PROBLEM DETAILS >>
The records are to be repeated exactly, and any images in them are to be dropped.

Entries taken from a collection

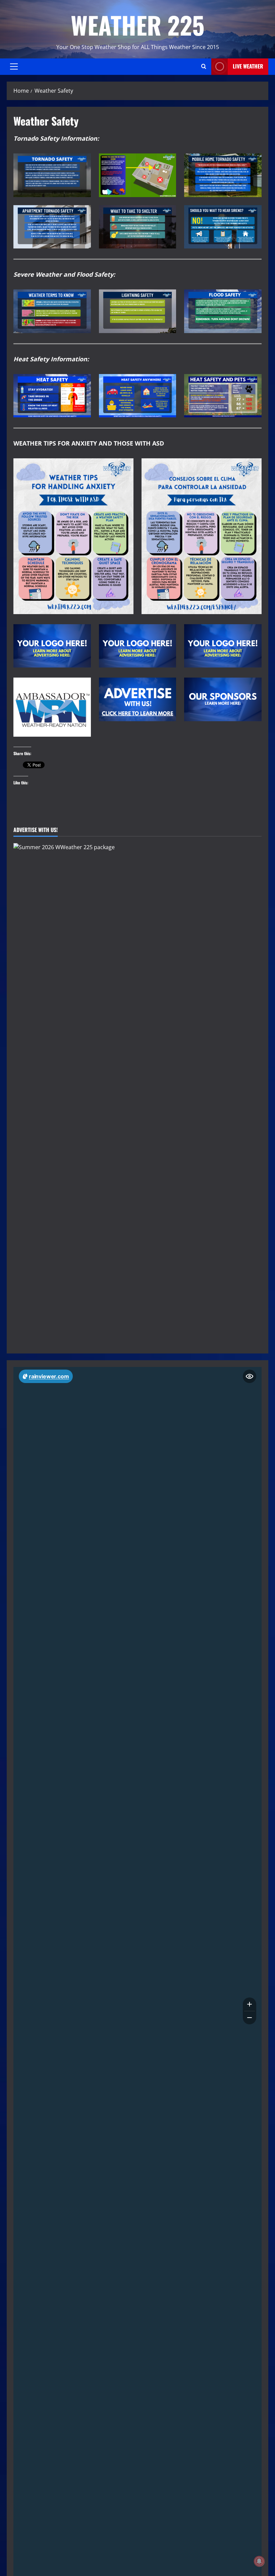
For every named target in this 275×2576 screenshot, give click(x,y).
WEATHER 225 (138, 25)
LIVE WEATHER (248, 66)
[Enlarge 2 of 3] (167, 298)
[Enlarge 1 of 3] (82, 298)
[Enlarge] (124, 467)
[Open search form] (203, 66)
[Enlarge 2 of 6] (167, 162)
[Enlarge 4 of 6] (82, 214)
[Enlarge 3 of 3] (253, 298)
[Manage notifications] (259, 2561)
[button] (14, 66)
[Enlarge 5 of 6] (167, 214)
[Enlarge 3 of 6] (253, 162)
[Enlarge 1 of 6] (82, 162)
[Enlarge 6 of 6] (253, 214)
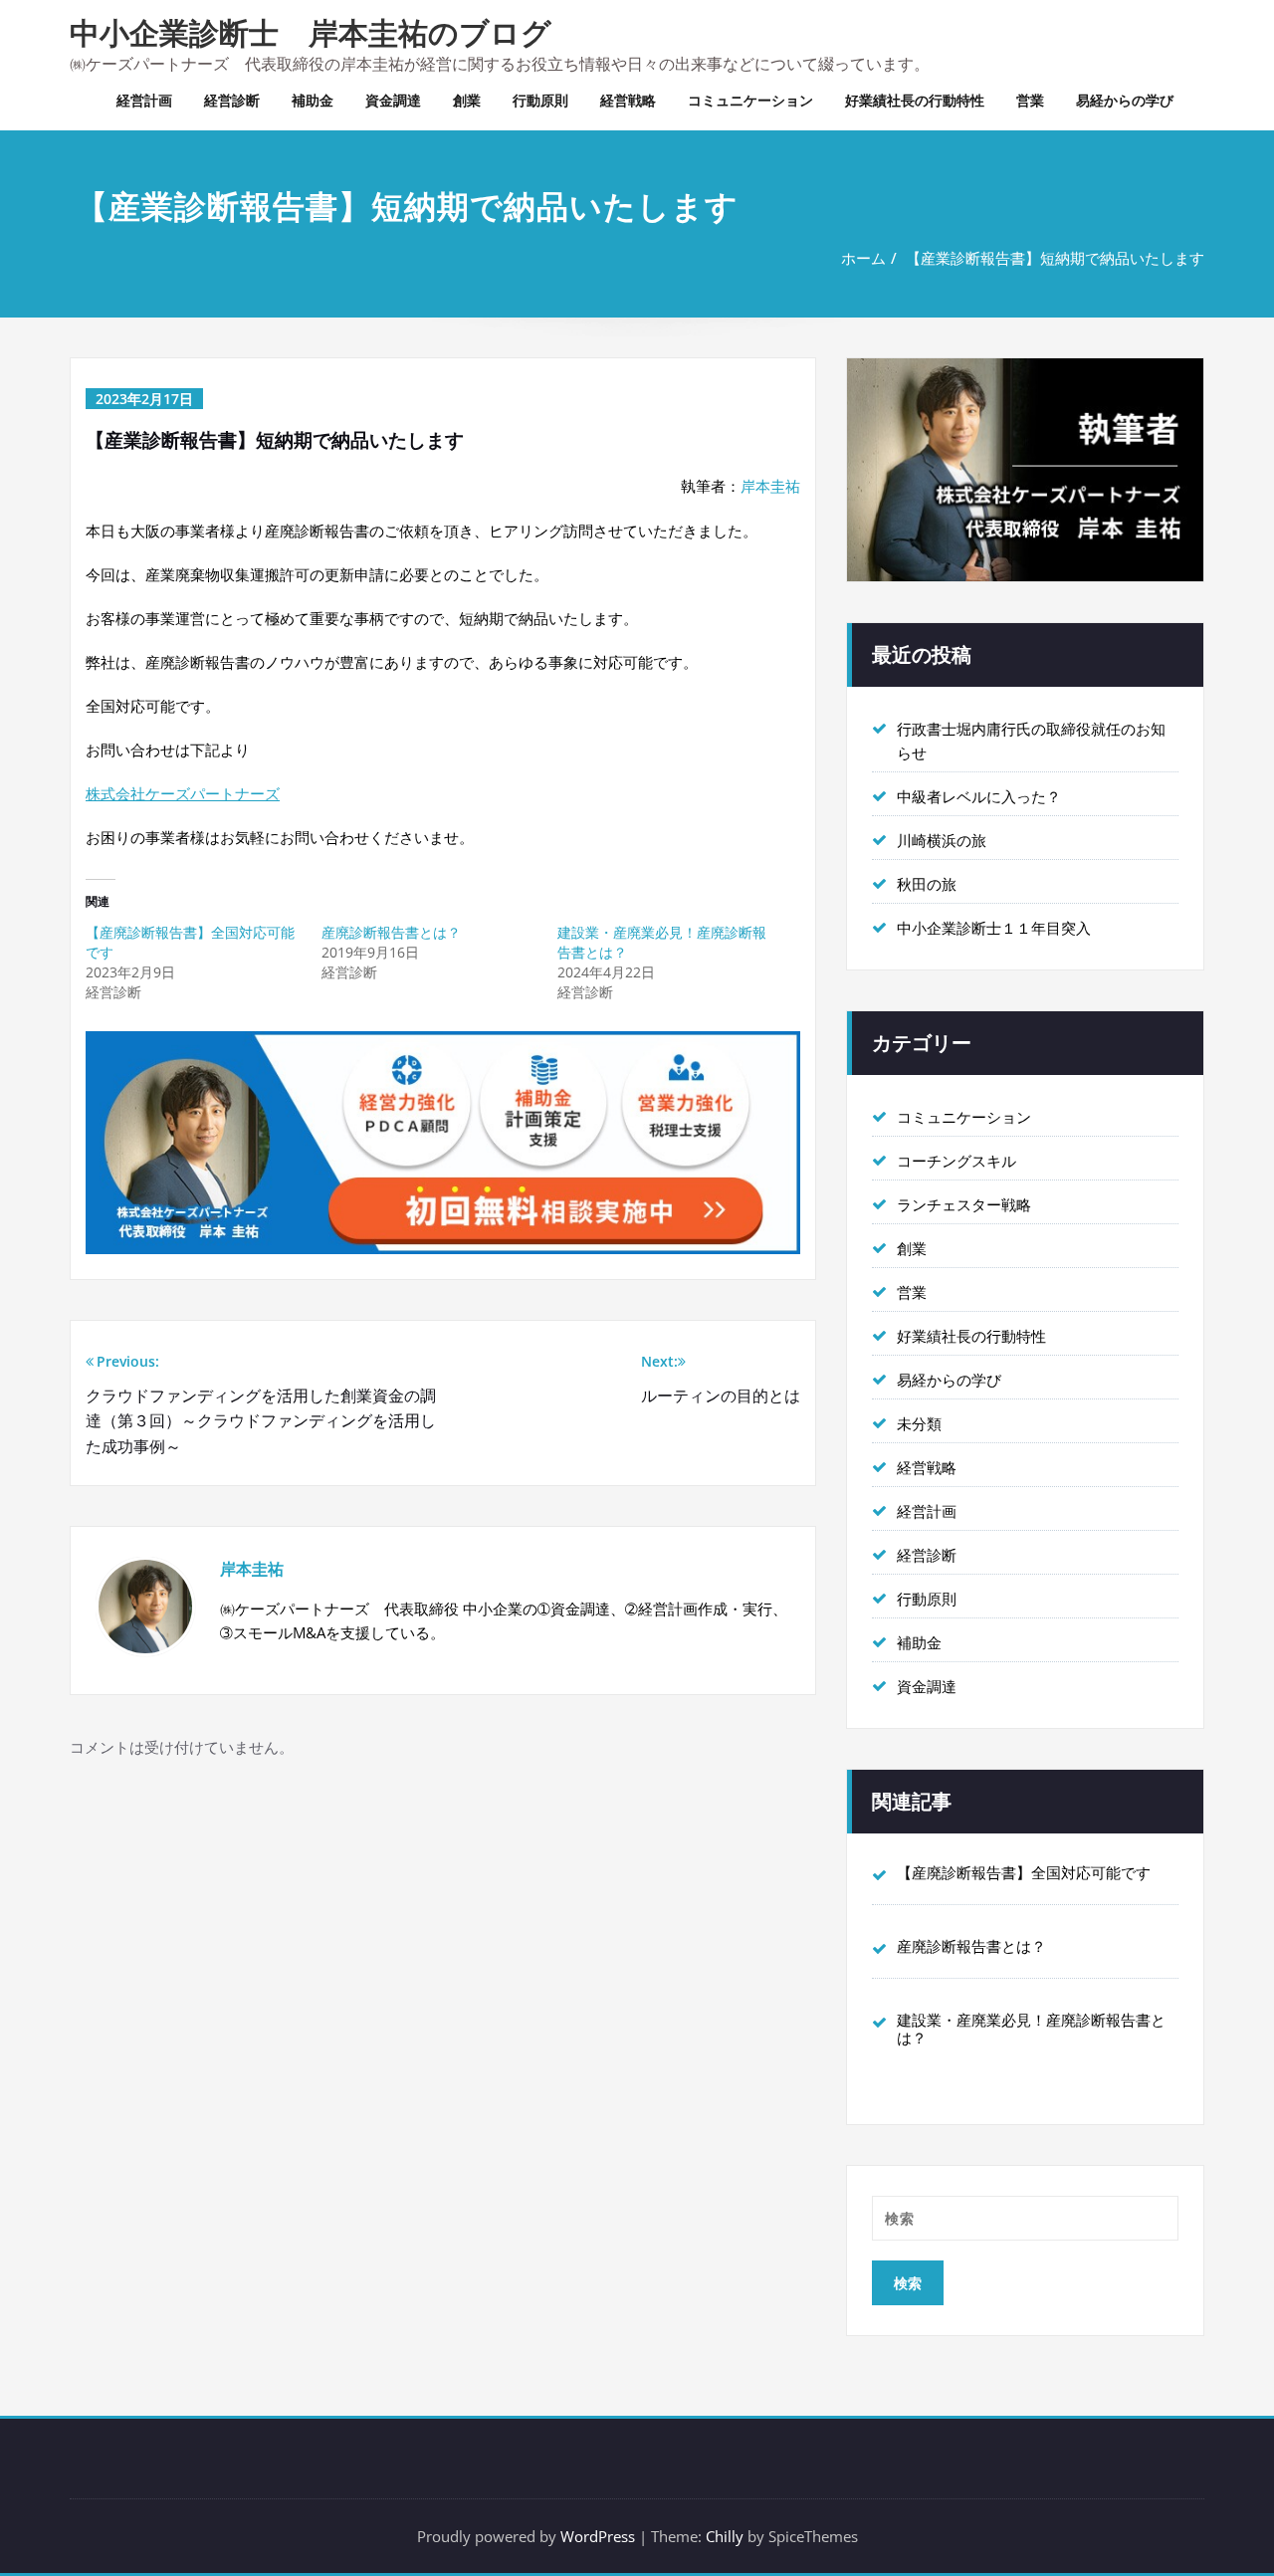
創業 (467, 100)
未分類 (919, 1423)
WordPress (597, 2536)
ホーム (863, 258)
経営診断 (232, 100)
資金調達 (393, 100)
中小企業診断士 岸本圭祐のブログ (310, 32)
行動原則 (540, 100)
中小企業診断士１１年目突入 (994, 928)
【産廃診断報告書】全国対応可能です (1024, 1872)
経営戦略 (628, 100)
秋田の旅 (926, 884)
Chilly (724, 2536)
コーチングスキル (956, 1161)
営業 (1030, 100)
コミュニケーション (750, 100)
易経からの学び (1124, 100)
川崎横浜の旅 (941, 840)
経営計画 (144, 100)
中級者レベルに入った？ (979, 796)
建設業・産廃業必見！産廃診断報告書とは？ (1031, 2028)
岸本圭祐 (770, 486)
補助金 (312, 100)
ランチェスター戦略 (964, 1204)
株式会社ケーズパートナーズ (183, 793)
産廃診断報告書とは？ (391, 932)
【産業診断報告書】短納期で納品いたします (1055, 258)
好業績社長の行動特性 (914, 100)
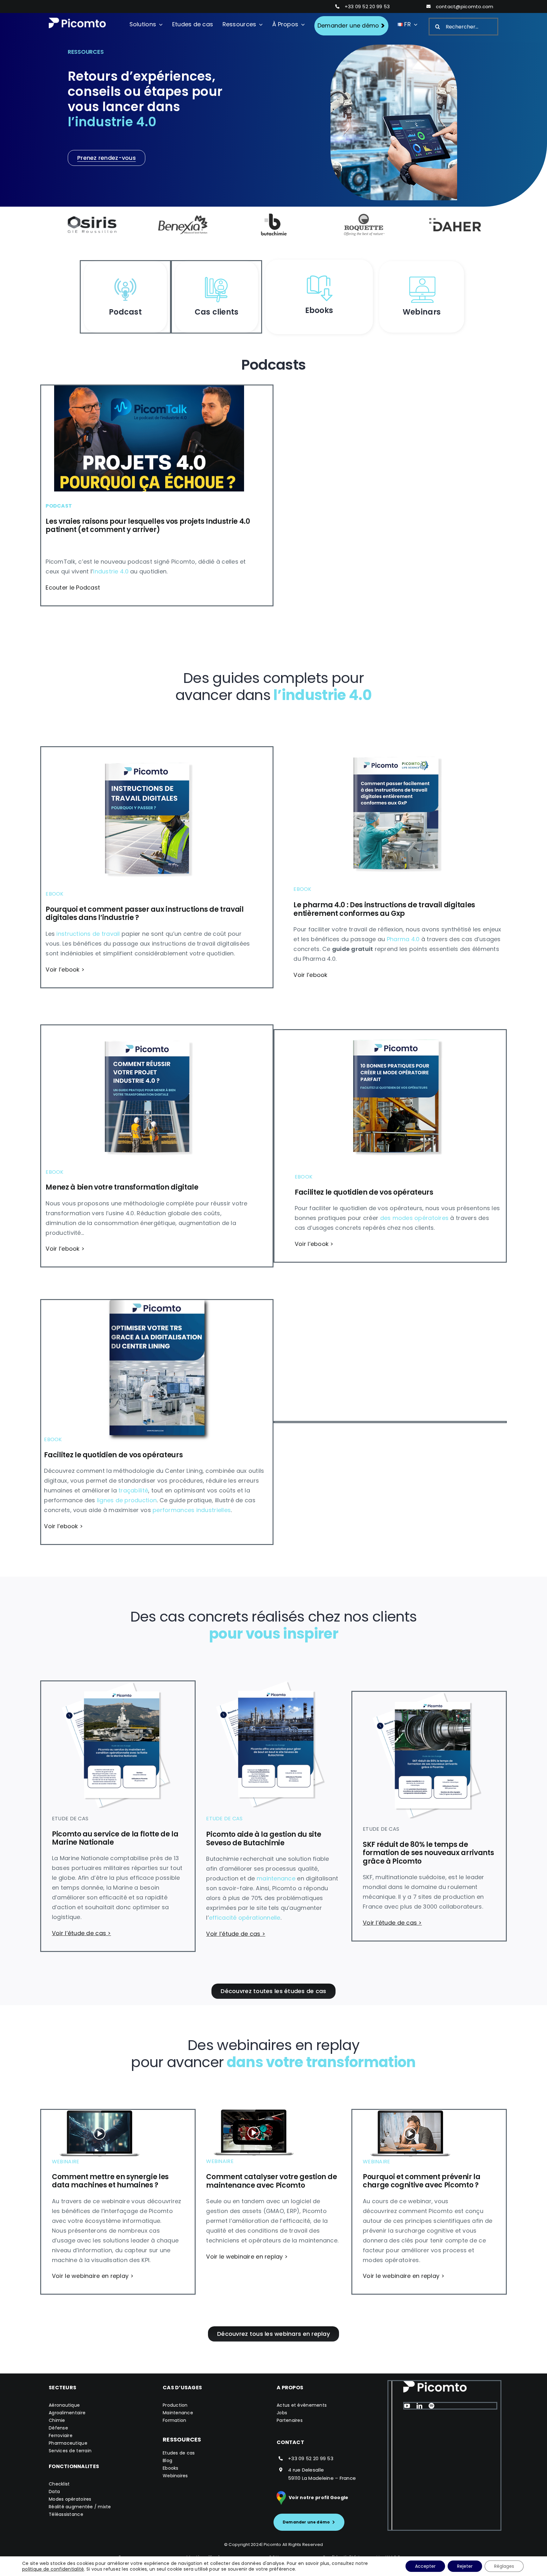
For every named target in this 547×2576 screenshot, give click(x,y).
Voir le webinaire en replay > (93, 2276)
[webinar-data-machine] (99, 2112)
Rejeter (465, 2566)
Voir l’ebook (310, 975)
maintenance (276, 1878)
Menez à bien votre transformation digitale (122, 1187)
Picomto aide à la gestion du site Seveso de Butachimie (263, 1838)
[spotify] (431, 2406)
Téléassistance (66, 2514)
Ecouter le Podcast (73, 587)
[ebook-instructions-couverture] (149, 750)
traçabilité (133, 1490)
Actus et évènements (302, 2405)
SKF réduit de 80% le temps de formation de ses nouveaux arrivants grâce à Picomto (428, 1853)
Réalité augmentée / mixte (80, 2507)
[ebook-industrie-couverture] (149, 1028)
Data (54, 2491)
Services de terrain (70, 2451)
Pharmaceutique (68, 2443)
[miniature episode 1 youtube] (149, 388)
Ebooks (171, 2468)
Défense (58, 2428)
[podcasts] (125, 276)
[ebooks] (319, 275)
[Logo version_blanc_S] (77, 20)
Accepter (425, 2566)
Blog (167, 2460)
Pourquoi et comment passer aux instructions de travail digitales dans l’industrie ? (144, 913)
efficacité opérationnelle (244, 1918)
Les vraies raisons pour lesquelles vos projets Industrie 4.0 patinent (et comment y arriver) (148, 525)
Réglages (504, 2566)
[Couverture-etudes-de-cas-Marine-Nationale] (115, 1684)
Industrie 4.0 (111, 571)
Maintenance (178, 2413)
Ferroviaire (60, 2435)
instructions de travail (88, 934)
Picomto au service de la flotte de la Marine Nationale (115, 1838)
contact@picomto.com (465, 6)
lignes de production (127, 1500)
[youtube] (407, 2406)
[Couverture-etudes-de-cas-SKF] (426, 1694)
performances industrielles (192, 1510)
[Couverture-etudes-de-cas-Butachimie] (269, 1683)
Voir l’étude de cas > (81, 1933)
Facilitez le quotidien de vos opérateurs (364, 1192)
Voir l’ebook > (65, 969)
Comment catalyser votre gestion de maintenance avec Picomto (271, 2181)
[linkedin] (419, 2406)
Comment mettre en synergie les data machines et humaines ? (110, 2181)
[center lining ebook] (157, 1303)
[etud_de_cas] (216, 276)
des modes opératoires (414, 1218)
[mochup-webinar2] (253, 2112)
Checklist (59, 2484)
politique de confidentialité (53, 2569)
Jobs (282, 2413)
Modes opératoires (70, 2499)
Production (175, 2405)
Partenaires (290, 2420)
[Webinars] (421, 276)
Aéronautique (64, 2405)
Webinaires (175, 2476)
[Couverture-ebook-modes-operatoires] (397, 1033)
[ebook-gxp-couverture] (397, 744)
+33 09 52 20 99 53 (367, 6)
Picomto (272, 2545)
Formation (174, 2420)
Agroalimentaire (67, 2413)
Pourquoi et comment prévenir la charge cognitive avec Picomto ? (422, 2181)
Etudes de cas (179, 2453)
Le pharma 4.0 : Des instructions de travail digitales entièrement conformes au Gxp (384, 909)
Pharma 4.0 (403, 939)
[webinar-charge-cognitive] (410, 2112)
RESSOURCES (182, 2439)
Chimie (57, 2420)
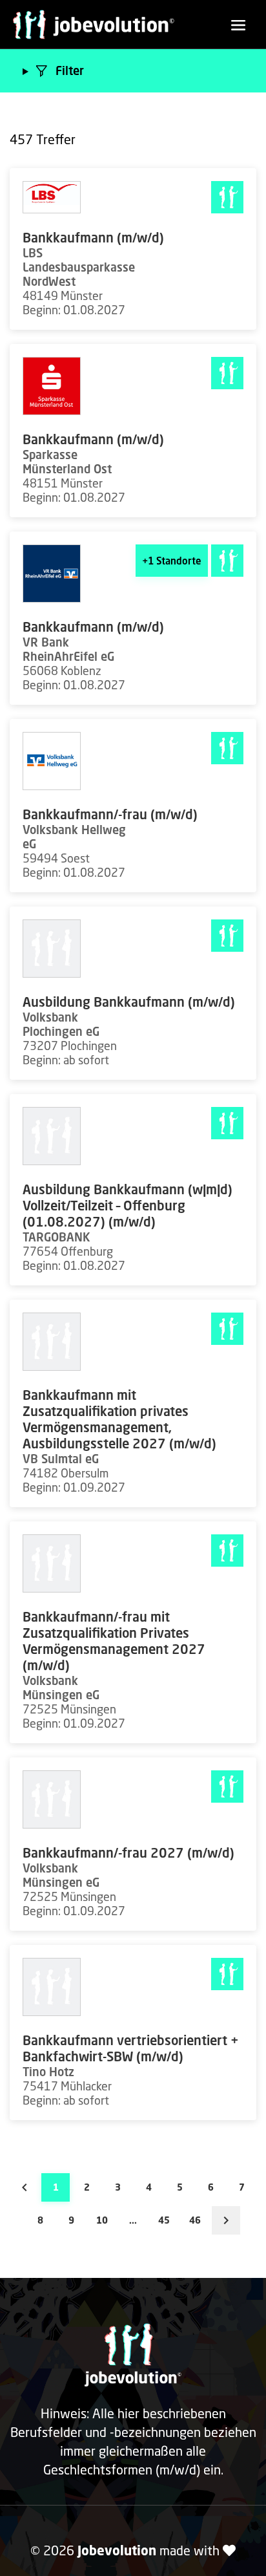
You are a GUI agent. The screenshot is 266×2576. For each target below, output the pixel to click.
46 (195, 2220)
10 (102, 2220)
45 (164, 2220)
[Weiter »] (226, 2220)
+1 (171, 560)
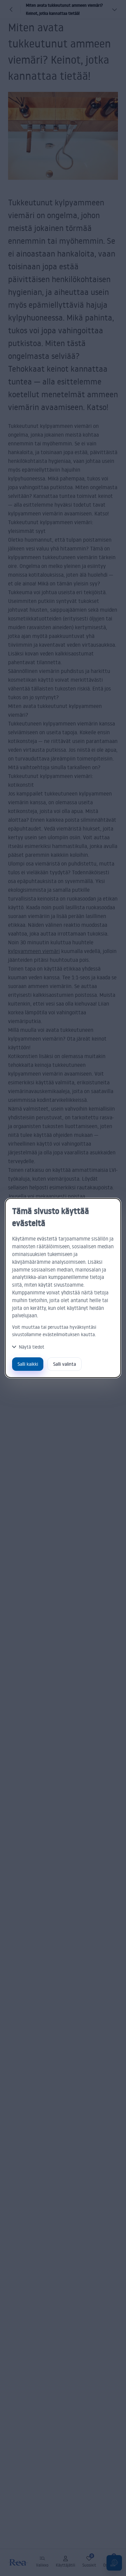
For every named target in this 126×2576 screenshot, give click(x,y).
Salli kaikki (27, 1364)
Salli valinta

TASK OUTPUT >>
For every named target in this 275×2576 screenshot, give click(x,y).
WEATHER 225 (138, 25)
LIVE WEATHER (248, 66)
[Enlarge 2 of 3] (167, 298)
[Enlarge 1 of 3] (82, 298)
[Enlarge] (124, 467)
[Open search form] (203, 66)
[Enlarge 2 of 6] (167, 162)
[Enlarge 4 of 6] (82, 214)
[Enlarge 3 of 3] (253, 298)
[Manage notifications] (259, 2561)
[button] (14, 66)
[Enlarge 5 of 6] (167, 214)
[Enlarge 3 of 6] (253, 162)
[Enlarge 1 of 6] (82, 162)
[Enlarge 6 of 6] (253, 214)
創業 (467, 100)
未分類 (919, 1423)
WordPress (597, 2536)
ホーム (863, 258)
経営診断 (232, 100)
資金調達 (393, 100)
中小企業診断士 岸本圭祐のブログ (310, 32)
行動原則 (540, 100)
中小企業診断士１１年目突入 (994, 928)
【産廃診断報告書】全国対応可能です (1024, 1872)
経営戦略 (628, 100)
秋田の旅 (926, 884)
Chilly (724, 2536)
コーチングスキル (956, 1161)
営業 (1030, 100)
コミュニケーション (750, 100)
易経からの学び (1124, 100)
川崎横浜の旅 (941, 840)
経営計画 (144, 100)
中級者レベルに入った？ (979, 796)
建設業・産廃業必見！産廃診断報告書とは？ (1031, 2028)
岸本圭祐 (770, 486)
補助金 (312, 100)
ランチェスター戦略 (964, 1204)
株式会社ケーズパートナーズ (183, 793)
産廃診断報告書とは？ (391, 932)
【産業診断報告書】短納期で納品いたします (1055, 258)
好業績社長の行動特性 (914, 100)
For every named target in this 547×2576 screenshot, give click(x,y).
Voir le webinaire en replay > (93, 2276)
[webinar-data-machine] (99, 2112)
Rejeter (465, 2566)
Voir l’ebook (310, 975)
maintenance (276, 1878)
Menez à bien votre transformation digitale (122, 1187)
Picomto aide à la gestion du site Seveso de Butachimie (263, 1838)
[spotify] (431, 2406)
Téléassistance (66, 2514)
Ecouter le Podcast (73, 587)
[ebook-instructions-couverture] (149, 750)
traçabilité (133, 1490)
Actus et évènements (302, 2405)
SKF réduit de 80% le temps de formation de ses nouveaux arrivants grâce à Picomto (428, 1853)
Réalité augmentée / mixte (80, 2507)
[ebook-industrie-couverture] (149, 1028)
Data (54, 2491)
Services de terrain (70, 2451)
Pharmaceutique (68, 2443)
[miniature episode 1 youtube] (149, 388)
Ebooks (171, 2468)
Défense (58, 2428)
[podcasts] (125, 276)
[ebooks] (319, 275)
[Logo version_blanc_S] (77, 20)
Accepter (425, 2566)
Blog (167, 2460)
Pourquoi et comment passer aux instructions de travail digitales dans l’industrie ? (144, 913)
efficacité opérationnelle (244, 1918)
Les vraies raisons pour lesquelles vos projets Industrie 4.0 patinent (et comment y arriver) (148, 525)
Réglages (504, 2566)
[Couverture-etudes-de-cas-Marine-Nationale] (115, 1684)
Industrie 4.0 (111, 571)
Maintenance (178, 2413)
Ferroviaire (60, 2435)
instructions de travail (88, 934)
Picomto au service de la flotte de la Marine Nationale (115, 1838)
contact@picomto.com (465, 6)
lignes de production (127, 1500)
[youtube] (407, 2406)
[Couverture-etudes-de-cas-SKF] (426, 1694)
performances industrielles (192, 1510)
[Couverture-etudes-de-cas-Butachimie] (269, 1683)
Voir l’étude de cas > (81, 1933)
Facilitez le quotidien de vos opérateurs (364, 1192)
Voir l’ebook > (65, 969)
Comment catalyser votre gestion de maintenance avec Picomto (271, 2181)
[linkedin] (419, 2406)
Comment mettre en synergie les data machines et humaines ? (110, 2181)
[center lining ebook] (157, 1303)
[etud_de_cas] (216, 276)
des modes opératoires (414, 1218)
[mochup-webinar2] (253, 2112)
Checklist (59, 2484)
politique de confidentialité (53, 2569)
Jobs (282, 2413)
Modes opératoires (70, 2499)
Production (175, 2405)
Partenaires (290, 2420)
[Webinars] (421, 276)
Aéronautique (64, 2405)
Webinaires (175, 2476)
[Couverture-ebook-modes-operatoires] (397, 1033)
[ebook-gxp-couverture] (397, 744)
+33 09 52 20 99 53 (367, 6)
Picomto (272, 2545)
Formation (174, 2420)
Agroalimentaire (67, 2413)
Pourquoi et comment prévenir la charge cognitive avec Picomto ? (422, 2181)
Etudes de cas (179, 2453)
Le pharma 4.0 : Des instructions de travail digitales entièrement conformes au Gxp (384, 909)
Pharma 4.0 (403, 939)
[webinar-charge-cognitive] (410, 2112)
RESSOURCES (182, 2439)
Chimie (57, 2420)
You are a GUI agent. The screenshot is 266×2576. For each target below, output the pixel to click.
46 (195, 2220)
10 (102, 2220)
45 (164, 2220)
[Weiter »] (226, 2220)
+1 (171, 560)
For every named target in this 126×2576 screenshot, give click(x,y).
Salli kaikki (27, 1364)
Salli valinta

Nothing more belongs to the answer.